Soaring food prices aren't new in Haiti, the poorest country in the Western Hemisphere and heavily dependent on imports. Now those prices are rising again, mirroring global trends, while the cost of gasoline has doubled to $5 a gallon. Haitians are paying more for basic staples than much of Latin America and the Caribbean, an Associated Press survey finds.
More than half of Haiti's 10 million people get by on less than $2 a day and hundreds of thousands are dependent on handouts. Undernourished children are easy to spot by the orange tinge in their hair. "Haitians have less room to increase their expenditures on their food," said Myrta Kaulard, Haiti's country director for the U.N. World Food Program. "This is a serious concern."
Bolivar is one of many who cope as roadside vendors. They are getting squeezed from both ends — rising prices and customers with less to spend.
It's ironic to hear Bolivar say "Everything was much easier a year ago," when a year ago Haiti had just endured a quake that killed 300,000 people and laid waste to large parts of the capital, Port-au-Prince. What she means is that food was much cheaper then because of the emergency supplies being rushed in.
But as the aid operation scales back and the market reasserts itself, prices are soaring again. Last month a cab strike was called to protest rising gasoline prices, but it fizzled because drivers were so desperate for fares.
One bit of good news has been the price of rice, Haiti's staple food. Pushed down by the free food being shipped in after the earthquake, it fell to $0.92 a kilogram in September, climbed to $1.38 in January and then began to fall, according to the U.N. Food and Agriculture Organization.
But corn, which cost $0.68 a kilogram just before the quake, was almost double the price in March.
Incomes haven't risen, however. The minimum wage is $5 a day but most Haitians don't have a job that would pay them that minimum. So, like Bolivar, they cope through "degaje," a Creole term that means "making do."
It also depends where they shop. In a high-end grocery, a kilogram of white rice can cost as much as $3.03. But the street markets close after dusk, leaving customers dependent on supermarkets.
Nature and the outside world have all taken their toll. Erosion, deforestation, flooding and tropical storms make farming difficult. American imports are stiff competition for farmers. Haiti imports nearly all of its food, including more than 80 percent of its rice, known here as "Miami Rice." A whole chicken costs $8 in Haiti — double the price in Peru. Argentines earn much more than Haitians, but pay less for a kilogram of rice.

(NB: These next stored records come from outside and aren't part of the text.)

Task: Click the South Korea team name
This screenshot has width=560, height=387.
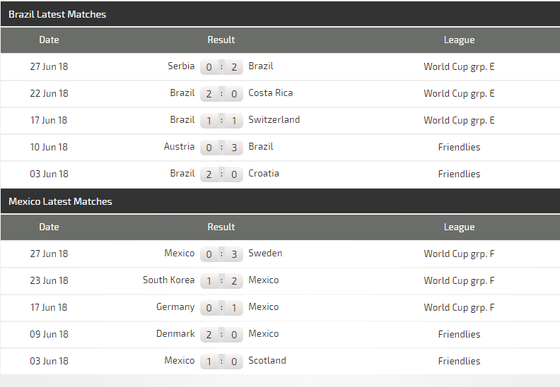Action: pos(169,280)
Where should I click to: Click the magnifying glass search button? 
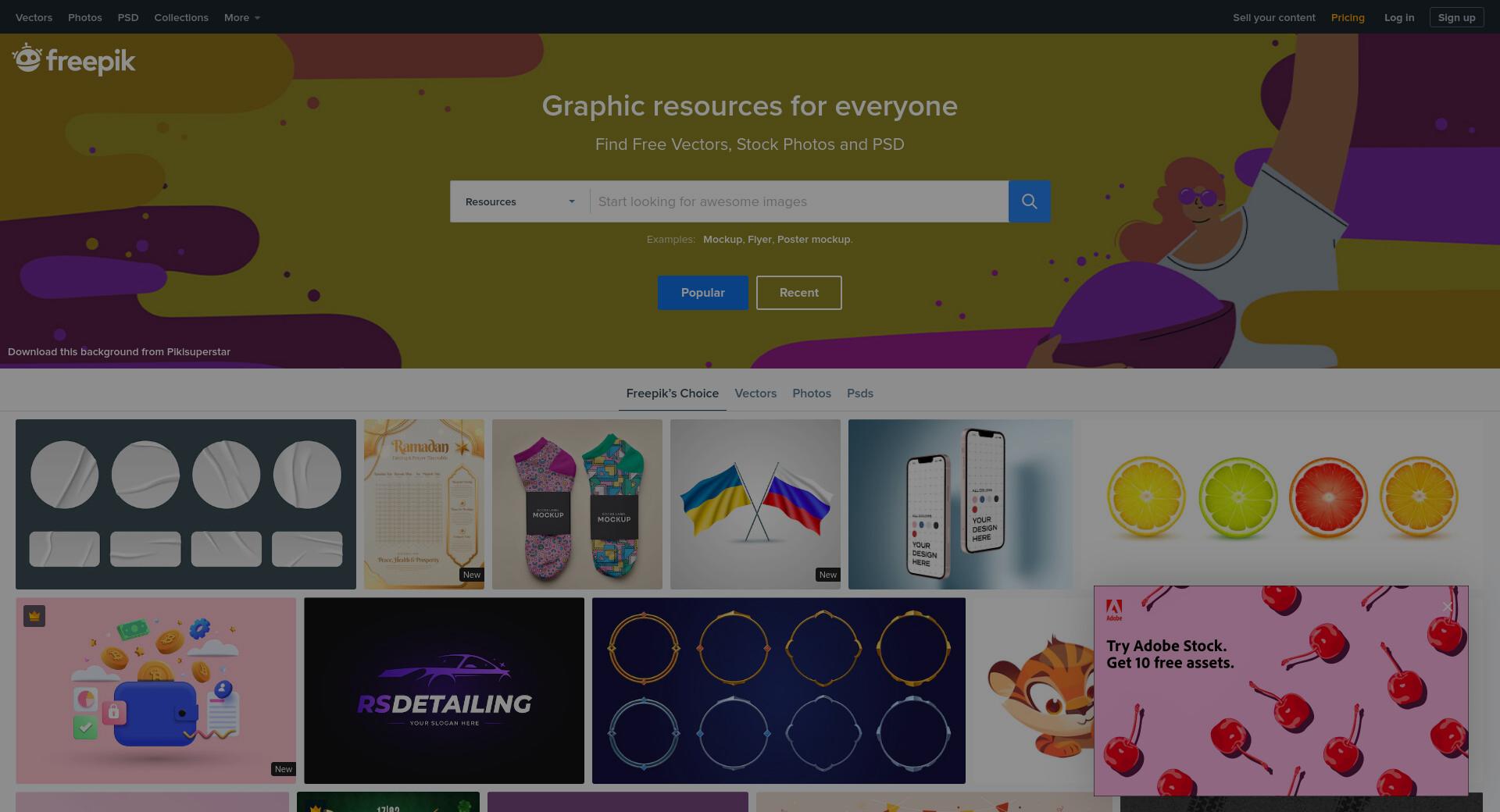1029,201
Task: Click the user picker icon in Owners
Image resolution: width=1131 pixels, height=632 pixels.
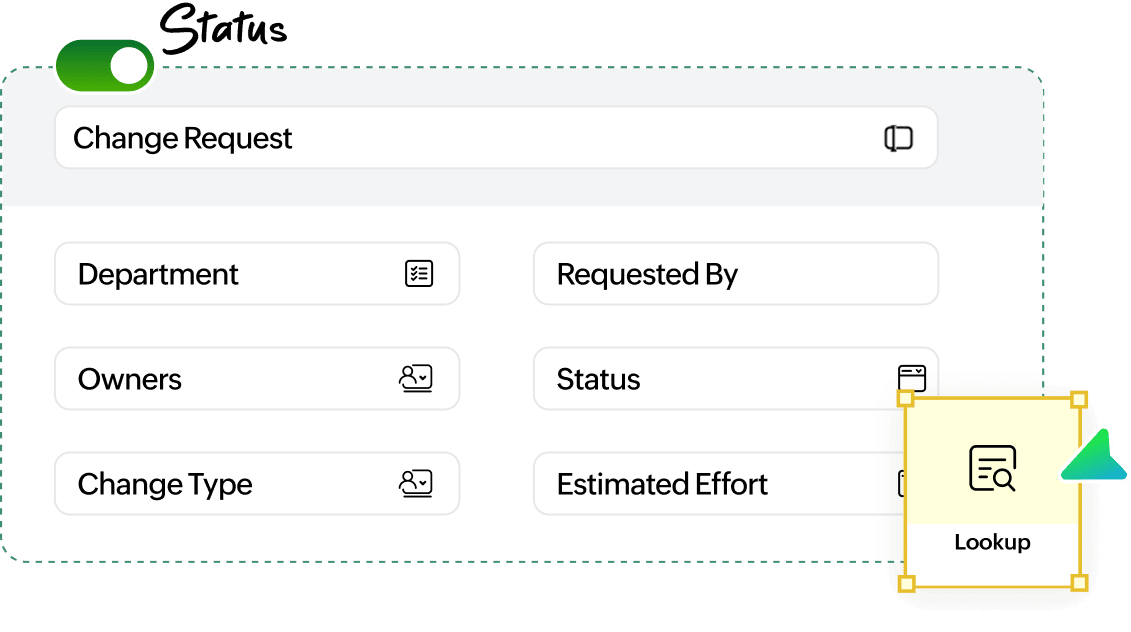Action: click(415, 379)
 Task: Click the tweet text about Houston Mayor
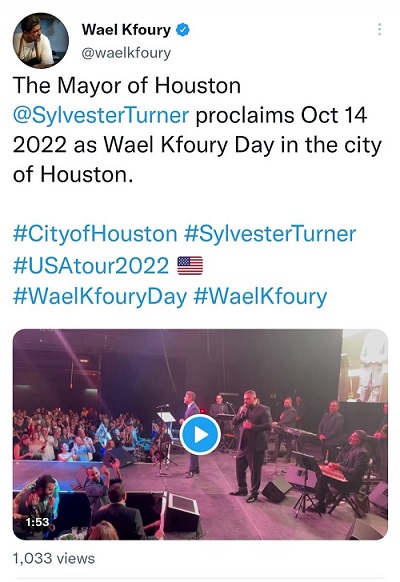point(197,130)
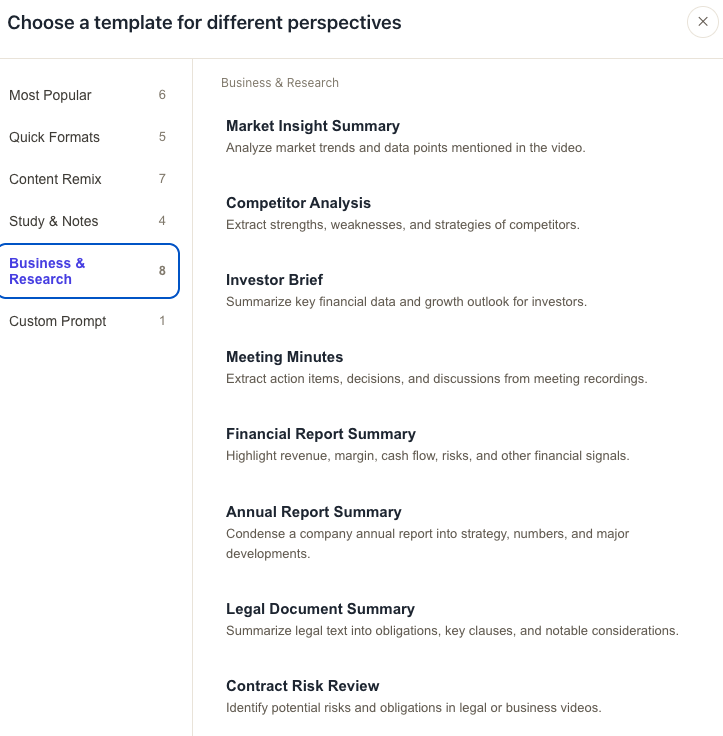
Task: Pick the Annual Report Summary template
Action: (458, 532)
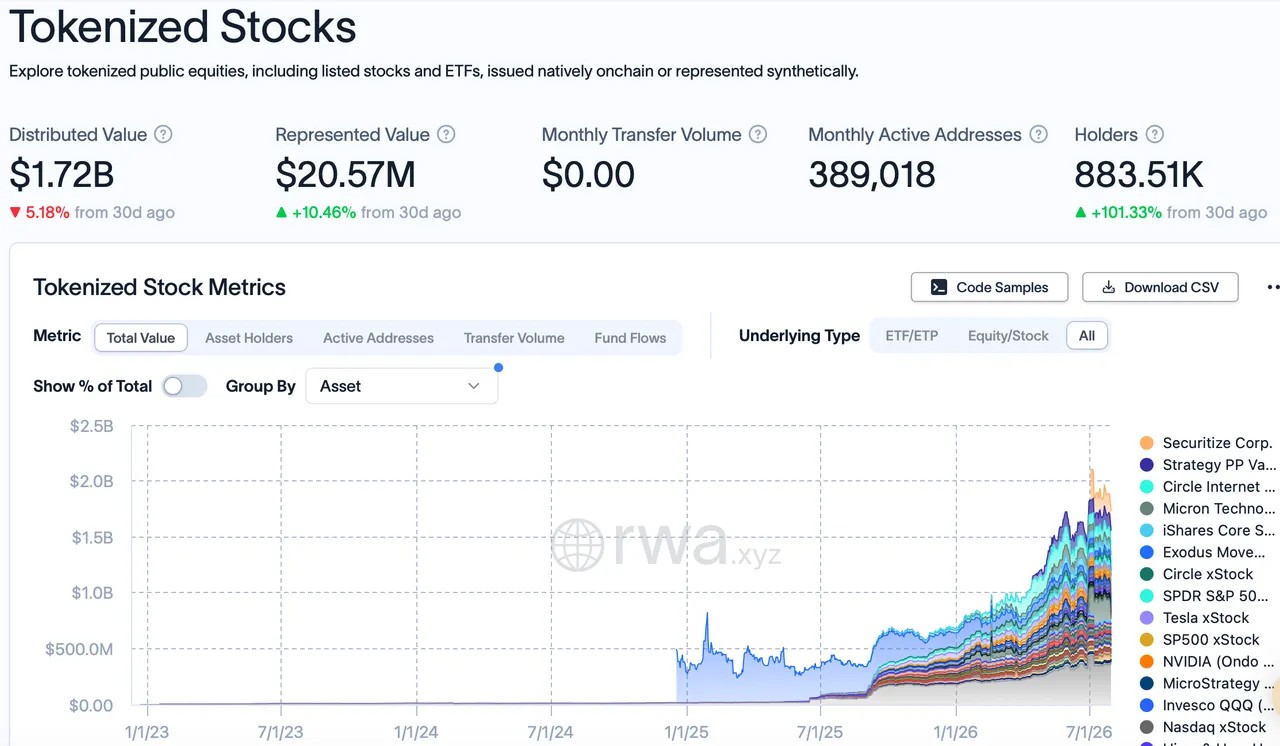1280x746 pixels.
Task: Switch to the Asset Holders metric tab
Action: click(249, 338)
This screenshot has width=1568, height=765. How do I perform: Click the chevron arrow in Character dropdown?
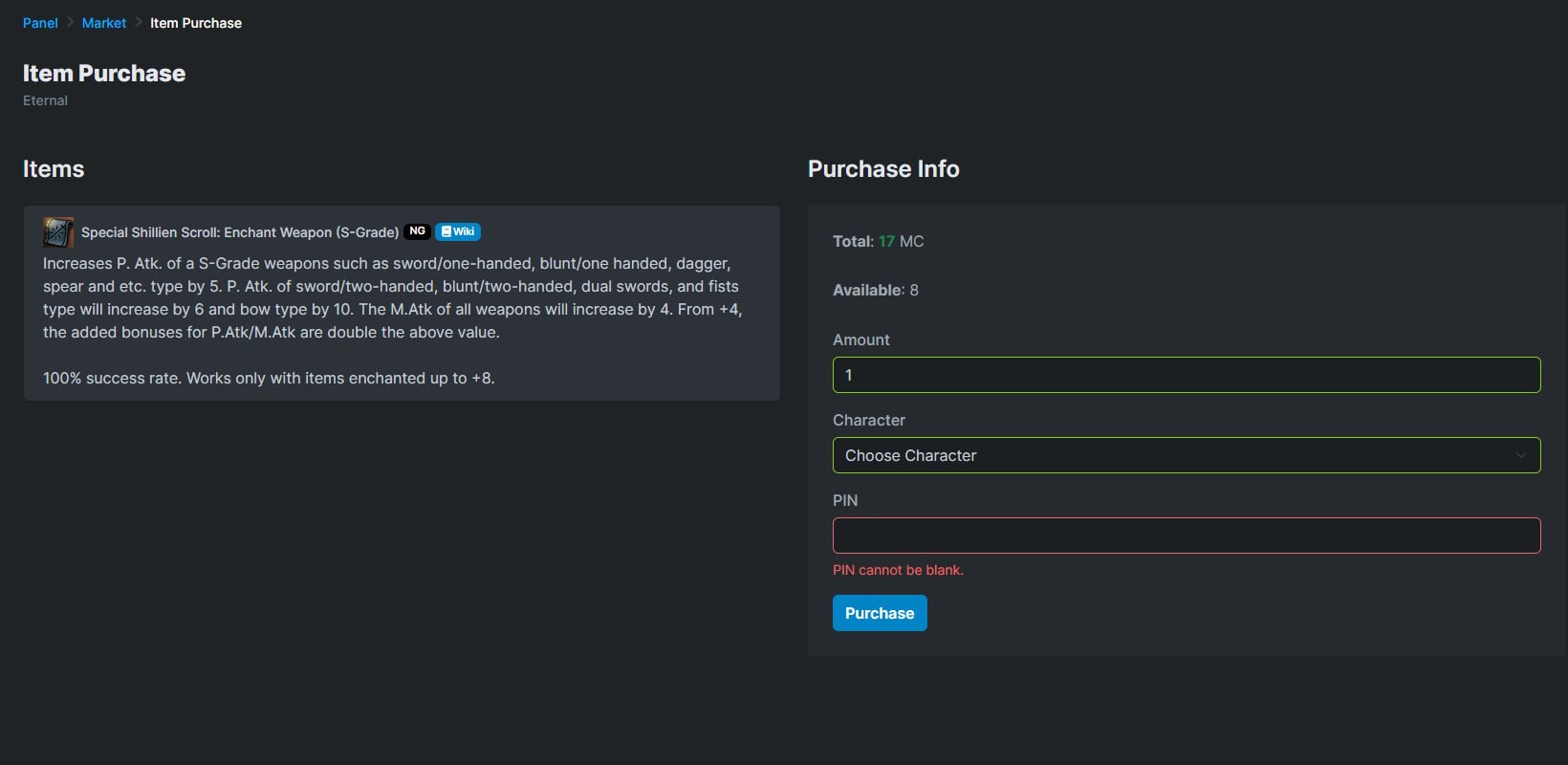[1520, 455]
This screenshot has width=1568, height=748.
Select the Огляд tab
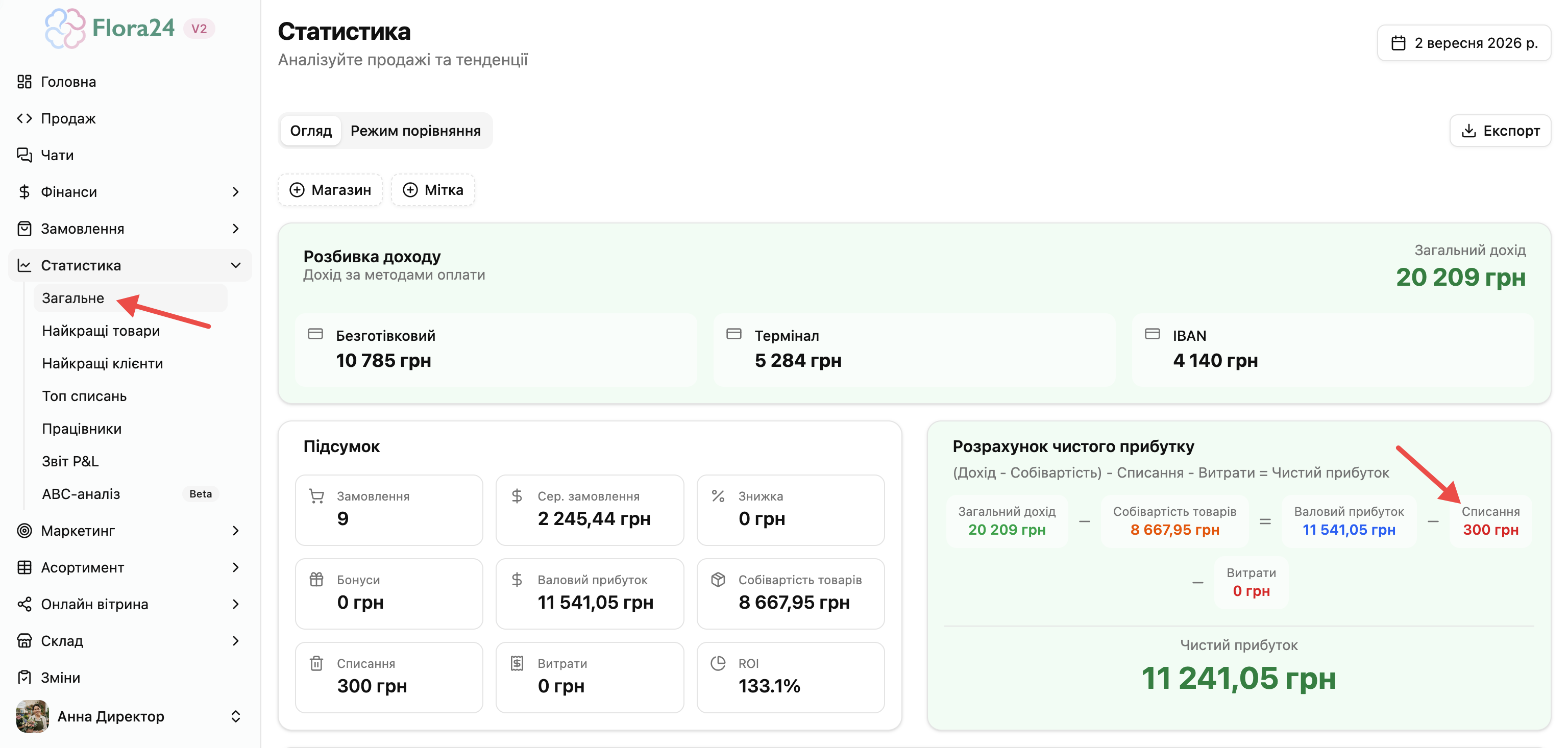tap(310, 130)
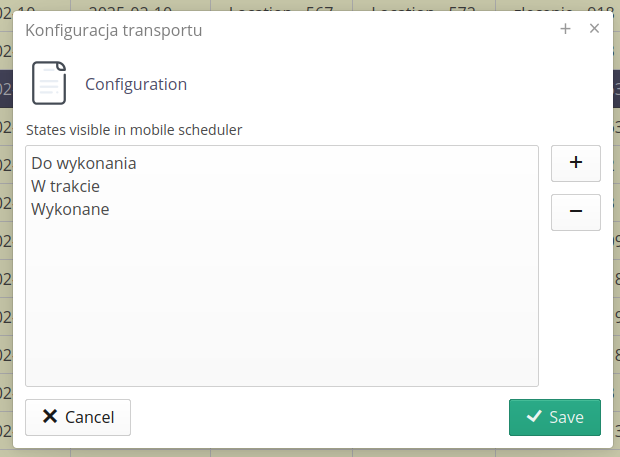Click the 'Configuration' heading label
620x457 pixels.
tap(136, 84)
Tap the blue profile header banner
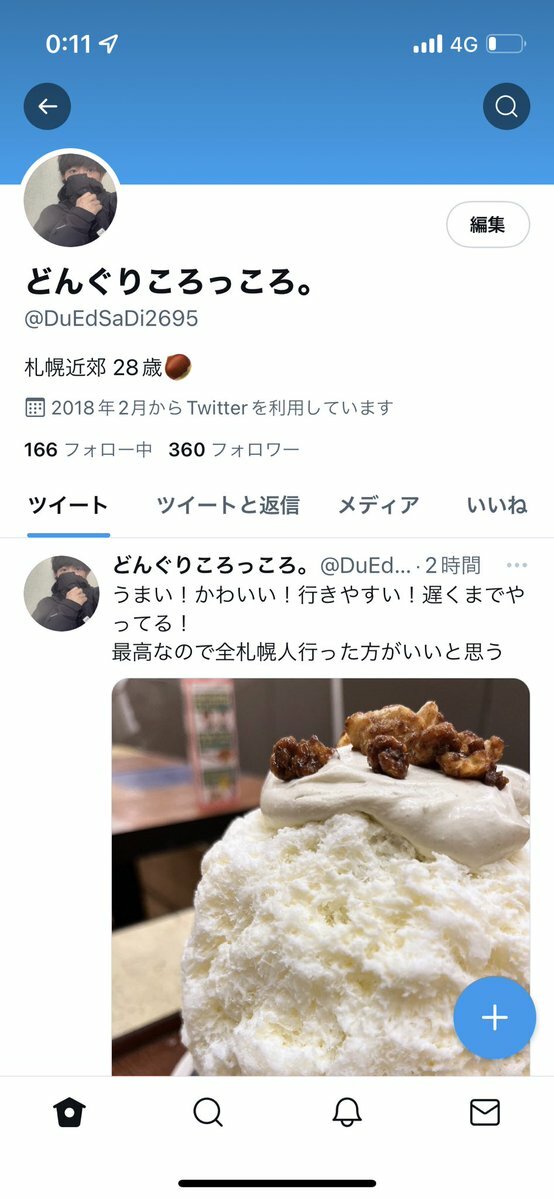 (277, 92)
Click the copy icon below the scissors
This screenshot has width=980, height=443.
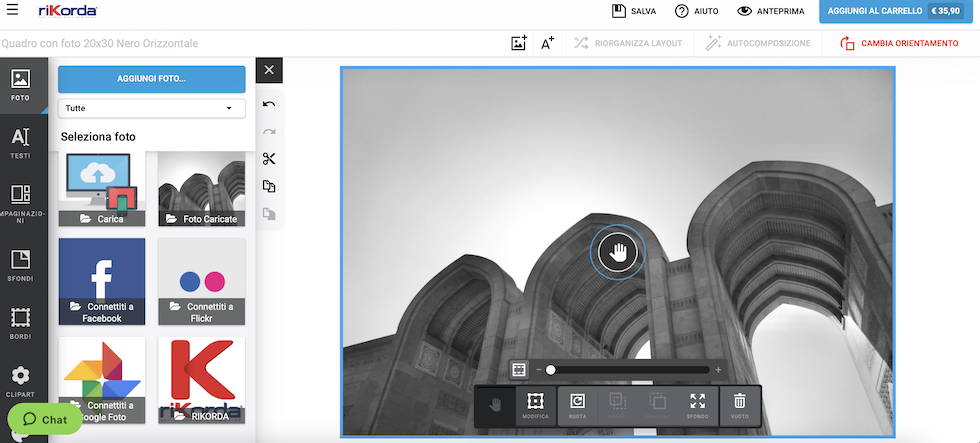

The rise of garment factories in the cities since the 1970s has denuded the countryside of working hands. Bolivar is among those who moved here. She lives in a small cinderblock home in a slum in the relatively affluent city of Petionville.
"There was nothing for me in the countryside," she said.
The winding down of quake aid is meant in part to encourage quake survivors to leave their camps and to stabilize market prices. Groups such as the WFP have launched cash-for-work programs, school meals to ensure attendance, and efforts to get aid workers to purchase goods locally.
But for Bolivar, it's the cost of living that overshadows everything. She says she usually eats just once a day. One of her sons had to drop out of school because she owed $69 for two months of his tuition.
A daughter helps out from her earnings as a waitress at a Lebanese restaurant popular among Haiti's moneyed class and foreign aid workers.
Bolivar said she hopes things will get better under Michel Martelly, the musician elected as president on March 20. "We're waiting for all the promises he made," Bolivar said. "People want commercial activity. People want jobs. People want to eat."